Intellectual property rights
Questions over the use and misuse of copyrighted works to train AI systems are some of the most litigated issues today in the AI context. These lawsuits are complex with no easy answer as to when the use of copyrighted works constitutes intellectual property infringement.
In 2025, one federal judge ruled that the use of lawfully acquired books for AI training was “quintessentially transformative” and thus protected by the fair use doctrine, but any acquisition of copyrighted materials that was not legal (such as the use of pirated books) was not protected and therefore constituted intellectual property infringement. Because damages could be as much as $150,000 per infringed work, the size of the potential liability exposure resulted in settlement negotiations.

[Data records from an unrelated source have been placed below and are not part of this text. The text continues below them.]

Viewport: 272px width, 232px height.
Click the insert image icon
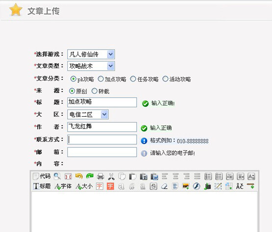[186, 186]
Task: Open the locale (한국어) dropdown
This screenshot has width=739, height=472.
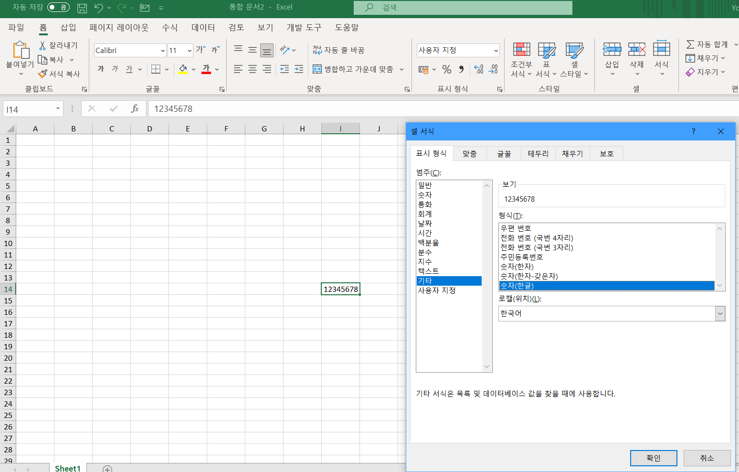Action: tap(720, 314)
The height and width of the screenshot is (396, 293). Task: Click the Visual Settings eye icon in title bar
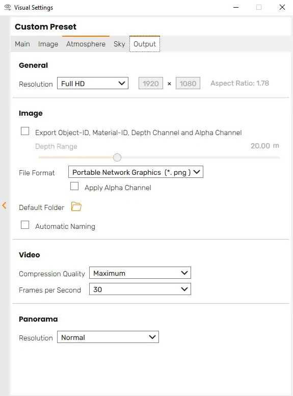(8, 7)
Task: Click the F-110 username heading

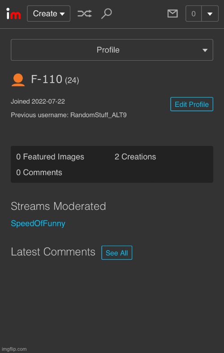Action: pyautogui.click(x=47, y=79)
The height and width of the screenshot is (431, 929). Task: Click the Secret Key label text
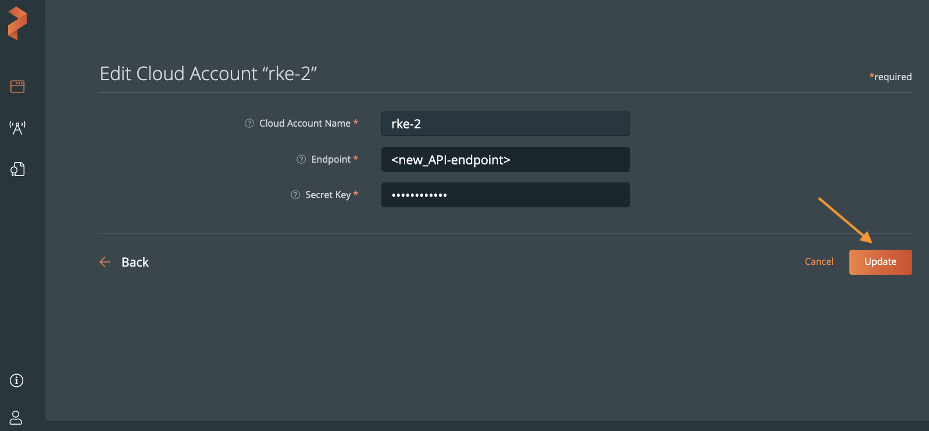pos(328,195)
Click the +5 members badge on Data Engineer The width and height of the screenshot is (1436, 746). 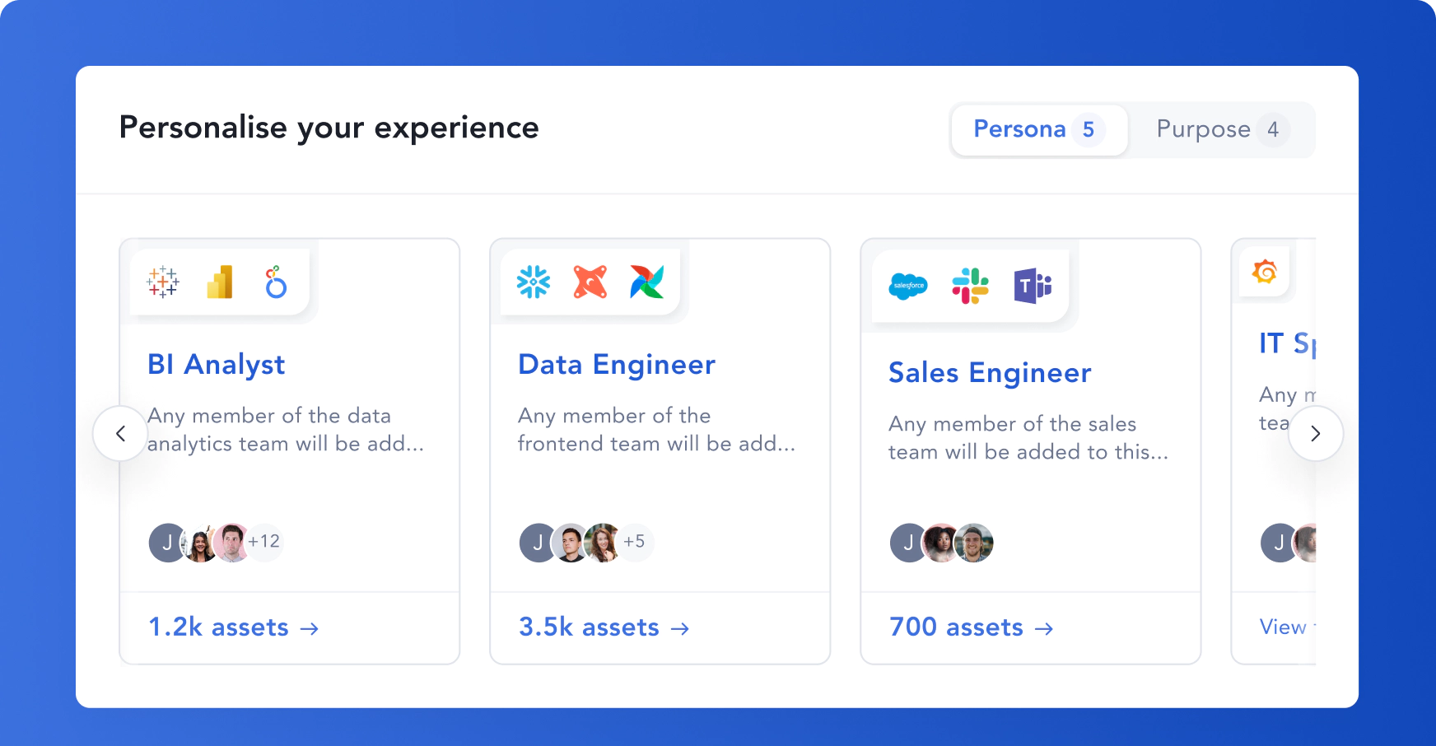(x=634, y=542)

This area of the law is very dynamic and subject to significant changes in the coming years. See: Bartz v. Anthropic PBC, No. 3:24-cv-05417 (Northern District of California filed August 19, 2024).
Regulations
As expected, U.S. state legislatures are rushing in to regulate the use of AI in the marketplace. As is common with these regulations, the political leaning of the state has little resemblance to whether or not regulatory legislation is in effect. Just a few samples of the state laws regulating the use of AI include:
Arkansas
Arkansas law states that the person who provides any inputs or directives to a generative AI tool is the owner of the generated content, provided the content does not infringe on existing copyrights or IP rights.
California
California explicitly states that a defendant who developed, modified, or used AI that is alleged to have caused harm to the plaintiff cannot use autonomous actions by the AI as a defense.
Maine
Maine passed a law prohibiting any person from using an AI chatbot to engage with a consumer in a manner that may mislead or deceive a reasonable consumer into believing that the consumer is engaging with a human. Maine provides a safe harbor defense if the consumer is notified in a clear and conspicuous manner that the consumer is not engaging with a human being.
Montana
Montana made it an unfair trade practice to intentionally publish, perform, distribute, transmit, or make available to the public a digital voice depiction or digital visual depiction for commercial use without authorization.
Some of these laws are part of the overall privacy laws of the state, and have additional requirements for and restrictions on processing of data, including processing of data by AI systems.
If using AI, be prepared
Before purchasing and deploying an AI solution, organizations should have a policy and procedure in place to help ensure key risks are managed. Some of the considerations in a policy should include:
- If sensitive, confidential, or statutorily protected information will be processed and/or stored by the AI system, what controls are in place to safeguard the data from unauthorized access?
- What quality assurance and continuous testing controls are in place to ensure the AI is ready to be deployed, and will be monitored to guarantee the AI is functioning as intended?
- If applicable, what are the controls to avoid the use or generation of content that could violate or misuse the Intellectual Property rights of another?
- What is the exit strategy of the organization from the AI system if use is no longer acceptable to the organization?
Controlling risk in AI systems will be a major discipline for organizations in the coming years, with AI technology still maturing and some of its initial promises not meeting expectations.
Organizations should not ignore the potential benefits that AI solutions may provide, but should also be very aware that the use of AI in the workplace has very real risks that should be studied before, during, and after implementation.